======== Record set ========
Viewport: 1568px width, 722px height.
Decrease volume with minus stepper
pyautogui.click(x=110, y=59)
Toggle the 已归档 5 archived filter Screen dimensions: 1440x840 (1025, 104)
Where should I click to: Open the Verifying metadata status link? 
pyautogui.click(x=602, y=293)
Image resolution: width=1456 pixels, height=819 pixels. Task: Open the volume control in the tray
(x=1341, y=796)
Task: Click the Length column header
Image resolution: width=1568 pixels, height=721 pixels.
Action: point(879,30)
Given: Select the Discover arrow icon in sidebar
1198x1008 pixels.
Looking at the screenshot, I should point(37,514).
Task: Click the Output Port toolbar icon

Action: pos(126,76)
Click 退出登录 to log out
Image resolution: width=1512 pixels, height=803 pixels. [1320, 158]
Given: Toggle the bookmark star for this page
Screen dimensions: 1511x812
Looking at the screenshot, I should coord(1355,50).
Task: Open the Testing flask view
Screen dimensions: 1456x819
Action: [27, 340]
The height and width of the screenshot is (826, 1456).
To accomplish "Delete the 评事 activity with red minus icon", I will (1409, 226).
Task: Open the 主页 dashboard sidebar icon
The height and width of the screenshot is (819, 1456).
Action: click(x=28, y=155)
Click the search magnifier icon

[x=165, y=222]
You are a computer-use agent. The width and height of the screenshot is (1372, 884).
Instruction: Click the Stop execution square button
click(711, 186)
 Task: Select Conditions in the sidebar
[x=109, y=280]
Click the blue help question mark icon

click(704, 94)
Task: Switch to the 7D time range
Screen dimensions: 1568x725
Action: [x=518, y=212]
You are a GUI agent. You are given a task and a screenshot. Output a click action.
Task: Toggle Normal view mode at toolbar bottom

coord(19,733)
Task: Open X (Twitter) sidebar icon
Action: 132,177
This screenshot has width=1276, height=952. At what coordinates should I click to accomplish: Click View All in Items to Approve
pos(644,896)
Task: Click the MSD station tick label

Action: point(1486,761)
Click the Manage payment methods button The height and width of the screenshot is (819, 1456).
========
> What is needed:
Which lines of the records contain "agent"? Show each of them.

> Answer section:
You are a computer-use agent. The width and height of the screenshot is (1372, 884).
You are a GUI agent. You are given a task and a screenshot. Output a click action.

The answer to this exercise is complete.